--- INFORMATION PROVIDED ---
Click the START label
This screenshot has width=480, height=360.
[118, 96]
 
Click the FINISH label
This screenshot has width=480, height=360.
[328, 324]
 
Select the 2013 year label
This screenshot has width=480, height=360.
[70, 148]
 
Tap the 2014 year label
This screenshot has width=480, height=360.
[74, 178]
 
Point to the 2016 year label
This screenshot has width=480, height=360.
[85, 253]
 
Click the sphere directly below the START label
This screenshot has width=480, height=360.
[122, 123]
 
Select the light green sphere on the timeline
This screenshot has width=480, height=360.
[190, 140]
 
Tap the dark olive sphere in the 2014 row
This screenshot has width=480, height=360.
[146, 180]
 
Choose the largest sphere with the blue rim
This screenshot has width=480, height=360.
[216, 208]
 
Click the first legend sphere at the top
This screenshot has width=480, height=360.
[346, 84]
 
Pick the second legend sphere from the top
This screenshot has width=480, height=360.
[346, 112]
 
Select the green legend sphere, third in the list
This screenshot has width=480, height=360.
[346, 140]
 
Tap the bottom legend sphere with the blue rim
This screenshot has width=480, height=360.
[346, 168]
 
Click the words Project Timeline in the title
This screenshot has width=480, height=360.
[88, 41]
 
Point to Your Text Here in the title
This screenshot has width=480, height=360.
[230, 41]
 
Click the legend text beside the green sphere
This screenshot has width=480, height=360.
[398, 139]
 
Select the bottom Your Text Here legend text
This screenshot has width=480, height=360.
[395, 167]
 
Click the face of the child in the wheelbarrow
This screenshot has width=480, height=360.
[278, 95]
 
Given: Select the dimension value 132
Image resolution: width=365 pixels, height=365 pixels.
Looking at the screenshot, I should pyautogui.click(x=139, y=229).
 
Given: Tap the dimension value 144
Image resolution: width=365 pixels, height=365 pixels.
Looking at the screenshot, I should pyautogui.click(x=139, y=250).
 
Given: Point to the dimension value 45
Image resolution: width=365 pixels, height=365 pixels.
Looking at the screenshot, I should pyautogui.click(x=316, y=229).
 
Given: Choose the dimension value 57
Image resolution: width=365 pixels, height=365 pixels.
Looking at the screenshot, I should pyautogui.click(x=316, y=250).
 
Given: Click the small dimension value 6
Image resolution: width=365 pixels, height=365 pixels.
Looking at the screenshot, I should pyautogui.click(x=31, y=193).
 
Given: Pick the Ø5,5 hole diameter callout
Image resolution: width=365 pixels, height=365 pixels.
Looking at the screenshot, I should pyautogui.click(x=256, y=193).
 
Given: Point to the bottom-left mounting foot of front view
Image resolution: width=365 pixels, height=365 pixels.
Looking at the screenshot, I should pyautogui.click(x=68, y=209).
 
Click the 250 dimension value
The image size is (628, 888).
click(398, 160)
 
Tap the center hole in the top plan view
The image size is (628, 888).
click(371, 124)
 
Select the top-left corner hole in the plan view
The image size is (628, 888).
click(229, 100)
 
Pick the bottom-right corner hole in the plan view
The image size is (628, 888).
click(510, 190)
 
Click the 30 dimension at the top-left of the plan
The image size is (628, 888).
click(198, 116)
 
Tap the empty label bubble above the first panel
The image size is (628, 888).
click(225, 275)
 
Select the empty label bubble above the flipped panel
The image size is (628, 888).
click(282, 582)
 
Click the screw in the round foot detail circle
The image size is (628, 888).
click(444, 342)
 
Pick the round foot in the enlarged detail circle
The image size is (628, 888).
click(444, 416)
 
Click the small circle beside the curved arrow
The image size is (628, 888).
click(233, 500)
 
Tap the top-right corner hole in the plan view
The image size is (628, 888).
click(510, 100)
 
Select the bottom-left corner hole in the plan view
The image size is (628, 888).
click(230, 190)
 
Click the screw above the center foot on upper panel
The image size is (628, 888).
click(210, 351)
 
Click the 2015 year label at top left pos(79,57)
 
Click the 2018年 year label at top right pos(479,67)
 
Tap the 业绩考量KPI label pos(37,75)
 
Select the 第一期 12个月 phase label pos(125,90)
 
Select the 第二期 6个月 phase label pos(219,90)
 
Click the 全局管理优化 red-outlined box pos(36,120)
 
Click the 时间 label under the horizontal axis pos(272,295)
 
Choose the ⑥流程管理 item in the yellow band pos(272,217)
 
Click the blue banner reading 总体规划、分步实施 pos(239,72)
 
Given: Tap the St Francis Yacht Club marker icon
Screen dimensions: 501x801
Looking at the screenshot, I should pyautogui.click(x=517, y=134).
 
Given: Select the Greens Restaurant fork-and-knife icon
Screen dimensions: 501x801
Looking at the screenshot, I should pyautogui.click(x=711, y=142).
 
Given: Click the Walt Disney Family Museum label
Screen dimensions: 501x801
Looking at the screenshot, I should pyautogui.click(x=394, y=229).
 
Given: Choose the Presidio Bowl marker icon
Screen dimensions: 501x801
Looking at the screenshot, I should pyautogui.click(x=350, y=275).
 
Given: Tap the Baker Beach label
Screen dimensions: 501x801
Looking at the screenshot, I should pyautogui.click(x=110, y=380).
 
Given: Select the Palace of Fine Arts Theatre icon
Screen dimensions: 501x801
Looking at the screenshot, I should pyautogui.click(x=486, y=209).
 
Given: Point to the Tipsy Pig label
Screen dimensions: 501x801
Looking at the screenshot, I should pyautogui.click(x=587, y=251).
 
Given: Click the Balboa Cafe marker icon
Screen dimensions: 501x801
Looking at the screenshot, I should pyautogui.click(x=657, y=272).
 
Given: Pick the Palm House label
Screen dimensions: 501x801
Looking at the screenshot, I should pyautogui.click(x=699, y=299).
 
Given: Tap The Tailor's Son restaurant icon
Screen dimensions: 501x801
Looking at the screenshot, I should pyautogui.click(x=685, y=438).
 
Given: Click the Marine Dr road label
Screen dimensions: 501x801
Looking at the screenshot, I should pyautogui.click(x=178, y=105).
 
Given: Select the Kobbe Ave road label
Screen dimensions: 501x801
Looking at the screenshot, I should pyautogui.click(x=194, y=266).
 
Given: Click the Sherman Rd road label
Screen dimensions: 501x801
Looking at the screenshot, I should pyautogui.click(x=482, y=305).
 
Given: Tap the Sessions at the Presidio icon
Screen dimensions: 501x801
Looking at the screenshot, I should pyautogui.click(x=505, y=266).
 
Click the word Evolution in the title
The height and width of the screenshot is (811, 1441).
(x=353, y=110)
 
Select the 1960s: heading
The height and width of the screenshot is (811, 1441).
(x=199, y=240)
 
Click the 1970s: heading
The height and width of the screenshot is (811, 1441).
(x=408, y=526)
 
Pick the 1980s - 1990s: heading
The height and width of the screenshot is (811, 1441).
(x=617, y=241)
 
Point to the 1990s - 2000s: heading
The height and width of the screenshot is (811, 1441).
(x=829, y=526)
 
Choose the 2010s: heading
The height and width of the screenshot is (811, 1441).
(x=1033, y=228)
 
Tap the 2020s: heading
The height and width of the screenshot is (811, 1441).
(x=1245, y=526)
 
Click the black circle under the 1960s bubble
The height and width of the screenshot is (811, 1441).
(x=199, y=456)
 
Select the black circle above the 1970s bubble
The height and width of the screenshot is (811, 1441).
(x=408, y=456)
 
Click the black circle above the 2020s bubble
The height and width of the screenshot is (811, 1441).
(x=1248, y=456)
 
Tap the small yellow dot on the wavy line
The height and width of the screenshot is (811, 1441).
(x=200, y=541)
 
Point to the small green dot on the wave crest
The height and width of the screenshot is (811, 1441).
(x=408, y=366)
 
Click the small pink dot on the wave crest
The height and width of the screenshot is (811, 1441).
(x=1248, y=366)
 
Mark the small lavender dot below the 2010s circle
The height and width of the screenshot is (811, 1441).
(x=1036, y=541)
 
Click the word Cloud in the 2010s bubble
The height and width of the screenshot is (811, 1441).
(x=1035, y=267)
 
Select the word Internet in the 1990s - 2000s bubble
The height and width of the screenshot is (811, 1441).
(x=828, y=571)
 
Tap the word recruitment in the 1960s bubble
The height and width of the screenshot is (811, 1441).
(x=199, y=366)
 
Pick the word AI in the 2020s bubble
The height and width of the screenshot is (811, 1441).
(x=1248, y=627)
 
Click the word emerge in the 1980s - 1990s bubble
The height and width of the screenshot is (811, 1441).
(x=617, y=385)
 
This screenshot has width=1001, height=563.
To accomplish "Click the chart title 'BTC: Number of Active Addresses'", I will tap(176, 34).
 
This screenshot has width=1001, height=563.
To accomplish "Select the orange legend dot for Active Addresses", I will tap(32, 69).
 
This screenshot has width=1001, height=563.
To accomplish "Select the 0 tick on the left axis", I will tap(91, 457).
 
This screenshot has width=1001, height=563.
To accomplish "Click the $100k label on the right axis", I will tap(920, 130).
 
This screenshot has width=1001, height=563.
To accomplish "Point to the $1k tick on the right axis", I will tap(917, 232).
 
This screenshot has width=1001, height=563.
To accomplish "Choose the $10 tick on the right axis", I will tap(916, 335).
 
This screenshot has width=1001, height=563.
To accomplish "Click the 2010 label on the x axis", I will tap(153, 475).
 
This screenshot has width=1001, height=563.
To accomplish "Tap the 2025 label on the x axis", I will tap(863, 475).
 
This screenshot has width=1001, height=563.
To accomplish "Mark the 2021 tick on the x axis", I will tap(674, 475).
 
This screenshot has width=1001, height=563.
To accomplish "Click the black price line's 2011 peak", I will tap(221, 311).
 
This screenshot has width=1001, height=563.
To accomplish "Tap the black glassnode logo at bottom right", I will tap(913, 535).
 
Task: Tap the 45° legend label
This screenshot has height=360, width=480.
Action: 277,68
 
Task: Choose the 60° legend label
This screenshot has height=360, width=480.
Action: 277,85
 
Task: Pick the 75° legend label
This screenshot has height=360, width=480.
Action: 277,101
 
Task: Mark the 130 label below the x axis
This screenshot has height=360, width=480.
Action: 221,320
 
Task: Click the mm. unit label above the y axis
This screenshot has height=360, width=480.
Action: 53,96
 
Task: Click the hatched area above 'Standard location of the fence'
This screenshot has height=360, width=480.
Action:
---
§ **WHAT YOU NEED TO DO**: From the listing above, pick out and copy every line that contains the word "Your".

§ **THE RESPONSE**:
Point to Your Text Here in the title
Select the bottom Your Text Here legend text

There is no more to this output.